Sheena showed interest in fashion design so Steve enrolled her at the Fashion Institute of Design and Arts Cebu. “She excelled there. I can really see that she loves to learn,” said Steve.
Family lifestyle Entrepreneurs Jojo and Niña Tiongko find homeschooling as a way of teaching their children Nyito (7) and Manu (5) essential values in their personal and professional relationships.
The couple runs a bakery business and it is their exposure in the field that they can “spot opportunities for learning,” said Niña.
Since the children are homeschooled, Jojo said they can take the children in their travels where they learn better because of hands-on experience. “Homeschooling is very rich in real-life learning,” said Jojo.
No traffic congestion
Mendoza said avoiding traffic congestion in big and growing metropolitan cities is one of the practical reasons why they promote homeschooling. “Why don’t we use that time (we lose because of traffic congestion) to do productive activities with our children?” he said.
Dumanjug Mayor Gungun Gica and wife Shai decided to homeschool their seven-year-old son Hugo. “The decision was fueled by the fact that we would really want to spend more quality time with the children,” said Shai.
She said they also plan to homeschool their two younger children: Kaia (4) and Amia (1).

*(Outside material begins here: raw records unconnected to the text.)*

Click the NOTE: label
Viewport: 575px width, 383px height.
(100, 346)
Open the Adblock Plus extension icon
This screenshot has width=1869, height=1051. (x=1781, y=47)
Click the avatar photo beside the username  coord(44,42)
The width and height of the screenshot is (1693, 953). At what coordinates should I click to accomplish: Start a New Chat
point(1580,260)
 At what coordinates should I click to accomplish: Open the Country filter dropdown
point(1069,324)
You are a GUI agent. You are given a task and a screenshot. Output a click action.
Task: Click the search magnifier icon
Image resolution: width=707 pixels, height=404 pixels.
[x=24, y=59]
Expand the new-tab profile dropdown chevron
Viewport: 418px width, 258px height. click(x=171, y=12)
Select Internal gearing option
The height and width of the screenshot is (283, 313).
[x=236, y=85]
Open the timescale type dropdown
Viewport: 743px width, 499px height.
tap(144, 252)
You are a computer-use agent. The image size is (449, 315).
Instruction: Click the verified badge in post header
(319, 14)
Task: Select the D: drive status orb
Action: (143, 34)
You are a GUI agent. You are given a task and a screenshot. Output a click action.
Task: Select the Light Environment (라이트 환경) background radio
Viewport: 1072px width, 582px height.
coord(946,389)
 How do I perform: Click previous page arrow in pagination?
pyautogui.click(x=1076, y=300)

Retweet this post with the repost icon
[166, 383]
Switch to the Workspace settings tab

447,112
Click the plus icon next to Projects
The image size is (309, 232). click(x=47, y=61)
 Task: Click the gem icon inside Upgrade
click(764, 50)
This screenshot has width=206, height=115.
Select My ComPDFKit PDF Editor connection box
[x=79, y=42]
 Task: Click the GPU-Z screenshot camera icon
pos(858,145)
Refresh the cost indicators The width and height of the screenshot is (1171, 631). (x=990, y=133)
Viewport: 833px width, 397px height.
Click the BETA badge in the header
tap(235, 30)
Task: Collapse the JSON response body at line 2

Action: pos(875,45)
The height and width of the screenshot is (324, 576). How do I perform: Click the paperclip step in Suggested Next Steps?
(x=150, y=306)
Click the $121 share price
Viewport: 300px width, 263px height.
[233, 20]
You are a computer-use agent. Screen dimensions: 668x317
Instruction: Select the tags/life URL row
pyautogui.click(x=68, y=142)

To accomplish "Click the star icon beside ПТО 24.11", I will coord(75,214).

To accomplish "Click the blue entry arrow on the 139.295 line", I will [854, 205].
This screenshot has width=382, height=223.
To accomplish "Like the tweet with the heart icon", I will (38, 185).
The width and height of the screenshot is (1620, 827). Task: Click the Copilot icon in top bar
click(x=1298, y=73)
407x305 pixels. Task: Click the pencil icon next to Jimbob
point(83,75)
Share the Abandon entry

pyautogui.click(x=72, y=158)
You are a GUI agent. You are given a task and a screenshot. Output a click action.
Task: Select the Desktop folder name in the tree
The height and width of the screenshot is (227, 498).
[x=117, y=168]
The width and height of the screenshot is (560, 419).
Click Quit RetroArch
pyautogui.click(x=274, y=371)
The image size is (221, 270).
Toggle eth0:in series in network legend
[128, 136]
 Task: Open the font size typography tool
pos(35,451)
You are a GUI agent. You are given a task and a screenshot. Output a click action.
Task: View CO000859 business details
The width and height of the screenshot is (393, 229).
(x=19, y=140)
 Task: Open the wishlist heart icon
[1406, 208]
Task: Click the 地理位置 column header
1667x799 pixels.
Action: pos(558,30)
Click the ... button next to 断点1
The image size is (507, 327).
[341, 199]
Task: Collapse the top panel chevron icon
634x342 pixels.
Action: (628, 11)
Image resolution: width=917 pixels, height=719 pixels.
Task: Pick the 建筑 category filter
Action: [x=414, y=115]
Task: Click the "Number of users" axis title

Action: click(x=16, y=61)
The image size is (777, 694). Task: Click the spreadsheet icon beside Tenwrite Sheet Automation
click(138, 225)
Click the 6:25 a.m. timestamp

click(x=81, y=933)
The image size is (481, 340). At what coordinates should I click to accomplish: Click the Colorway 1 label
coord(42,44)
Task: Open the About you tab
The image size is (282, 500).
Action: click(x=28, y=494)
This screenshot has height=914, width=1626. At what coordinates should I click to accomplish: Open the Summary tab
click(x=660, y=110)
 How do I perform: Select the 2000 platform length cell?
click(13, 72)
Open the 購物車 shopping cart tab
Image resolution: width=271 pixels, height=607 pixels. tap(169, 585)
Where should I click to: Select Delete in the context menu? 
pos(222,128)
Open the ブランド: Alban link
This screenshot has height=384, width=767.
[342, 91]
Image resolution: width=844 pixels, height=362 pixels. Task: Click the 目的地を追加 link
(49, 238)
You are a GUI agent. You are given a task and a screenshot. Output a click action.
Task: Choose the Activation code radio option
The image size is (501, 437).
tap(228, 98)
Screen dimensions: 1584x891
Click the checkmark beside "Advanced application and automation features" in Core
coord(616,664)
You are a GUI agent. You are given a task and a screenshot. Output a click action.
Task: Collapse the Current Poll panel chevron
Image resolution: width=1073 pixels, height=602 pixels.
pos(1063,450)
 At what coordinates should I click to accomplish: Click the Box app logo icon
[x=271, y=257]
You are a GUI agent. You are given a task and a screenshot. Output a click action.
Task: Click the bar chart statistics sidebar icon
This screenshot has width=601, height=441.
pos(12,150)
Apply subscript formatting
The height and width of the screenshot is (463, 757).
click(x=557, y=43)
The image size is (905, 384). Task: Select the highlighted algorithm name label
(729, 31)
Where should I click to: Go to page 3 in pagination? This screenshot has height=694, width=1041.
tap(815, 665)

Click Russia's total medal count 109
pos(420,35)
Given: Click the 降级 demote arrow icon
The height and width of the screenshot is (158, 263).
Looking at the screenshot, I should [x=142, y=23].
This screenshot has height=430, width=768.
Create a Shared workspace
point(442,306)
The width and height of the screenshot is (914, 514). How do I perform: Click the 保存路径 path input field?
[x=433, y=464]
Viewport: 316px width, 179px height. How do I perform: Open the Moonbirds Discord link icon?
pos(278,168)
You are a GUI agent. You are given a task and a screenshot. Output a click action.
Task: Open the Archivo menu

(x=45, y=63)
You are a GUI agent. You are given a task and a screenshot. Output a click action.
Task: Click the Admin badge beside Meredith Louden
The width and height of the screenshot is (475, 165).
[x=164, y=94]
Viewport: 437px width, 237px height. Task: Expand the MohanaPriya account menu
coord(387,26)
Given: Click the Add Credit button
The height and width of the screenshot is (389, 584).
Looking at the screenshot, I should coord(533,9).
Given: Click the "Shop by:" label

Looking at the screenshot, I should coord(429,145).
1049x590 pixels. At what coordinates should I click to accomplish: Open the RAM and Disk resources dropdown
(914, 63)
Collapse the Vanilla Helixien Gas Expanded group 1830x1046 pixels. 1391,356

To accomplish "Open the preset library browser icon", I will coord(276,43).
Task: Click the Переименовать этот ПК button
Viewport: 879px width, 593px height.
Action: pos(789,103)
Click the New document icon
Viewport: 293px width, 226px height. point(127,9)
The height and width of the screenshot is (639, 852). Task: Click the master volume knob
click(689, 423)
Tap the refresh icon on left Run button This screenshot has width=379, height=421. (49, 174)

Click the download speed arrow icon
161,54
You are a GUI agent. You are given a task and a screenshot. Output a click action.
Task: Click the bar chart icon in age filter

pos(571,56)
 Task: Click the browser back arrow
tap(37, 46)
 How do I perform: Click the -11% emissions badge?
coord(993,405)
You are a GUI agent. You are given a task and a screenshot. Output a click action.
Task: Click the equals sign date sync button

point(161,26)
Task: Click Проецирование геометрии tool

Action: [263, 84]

Mendoza agrees noting that homeschooling will really require parents spending more time with their children as the parents serve as teachers.
Homeschooling looks at children’s interest and makes sure that children learn at their own pace with consideration on their learning behavior.
Mae Villarin said it is not difficult for -parents to become their children’s teachers because “education is just really about common sense”. “The purpose of education is to prepare children for life. With homeschooling, we’d like to see them pursue their passion and learn what they can do best at an early age,” she said.